Adams, in his inaugural address, spoke of him as one "who by a long course of great actions, regulated by prudence, justice, temperance and fortitude, had merited the gratitude of his fellow citizens, commanded the highest praises of foreign nations and secured immortal glory with posterity."

THE GRAVE OF GEORGE WASHINGTON.

The sacred enclosure which holds the dust of George Washington is at Mount Vernon, near the mansion in which he lived and died, and which has now become a shrine visited, probably, by more people than the resting place of any other mortal man. It is on the west bank of the Potomac river, seventeen miles below Washington. The mansion and tomb are some two hundred feet above the river and afford a fine outlook over water and land.

The original Washington estate was eight thousand acres. In 1856 the state of Virginia passed an act authorizing the purchase of Mount Vernon by the ladies of the Mount Vernon Association. The ladies purchased two hundred acres, for which they paid two hundred thousand dollars, since which great improvements for preserving and beautifying the place have

been made. The worn and decayed parts of the buildings have been renewed; the grounds are being made more beautiful every year.

Mr. Lossing has dedicated his book entitled "The Home of Washington":

TO HIS

PATRIOTIC COUNTRY WOMEN,

BY WHOSE EFFORTS

THE HOME AND TOMB OF WASHINGTON

HAVE BEEN

RESCUED FROM DECAY.

The tomb of Washington is in a quiet, secluded place, but a short distance from the mansion. It is made of brick according to his will, though it was not made till thirty-eight years after his death. Till then his body rested in the old tomb. The new tomb is in a small ravine coming down from a well-wooded hillside. The place abounds with sweet-briar, trailing arbutus and other flowers.

The front of the tomb is plain, with wide, arching gateway and double iron gates, above which, upon a plain marble slab, is this inscription:

WITHIN THIS ENCLOSURE

REST THE REMAINS OF

General George Washington.

The ante-room in which are the sarcaphagi, which hold the remains of George and Martha Washington, is about twelve feet square. Behind this room is the vault in which repose the remains of about thirty members of the family. For a time, through fear of disturbance, the sarcophagi were kept in the vault; but on the seventh of October, 1837, they were placed

where they now rest, in the ante-room, the vault closed and locked and the key thrown into the river.

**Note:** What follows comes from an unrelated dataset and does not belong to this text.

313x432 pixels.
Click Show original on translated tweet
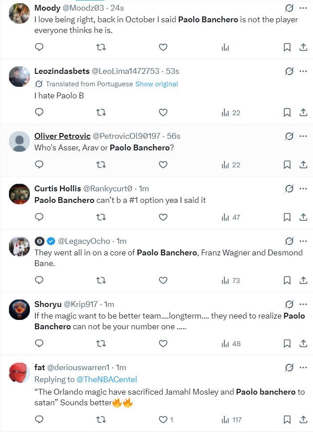tap(156, 84)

The right-hand sarcaphagus, as seen from the gate, holds the remains of the "Father of his Country"; the one on the left, those of his wife.

On a tablet over the door of the tomb, are these words of the Great Teacher:

"I am the resurrection and the life.
He that believeth in me,

though he were dead, yet shall he live."

The sarcophagus of Mrs. Washington is without ornament or symbol; and has on it these words:

Martha,

CONSORT OF WASHINGTON,

DIED MAY 21st, 1801; AGED 71 YEARS.

The sarcophagus of Washington is ornamented with the United States coat of arms upon a draped flag.

It has this one word on it:

Washington.

Near the entrance to the vault are four white marble monu ments with inscriptions commemorating the lives and deaths o the members of the family whose forms rest there.

Everything is being done, and will continue to be done, to make Mount Vernon and its sacred tomb one of the most marked and hallowed mausoleums in the world. Its great sleeper there is a mighty magnet drawing all the world reverently to his resting place.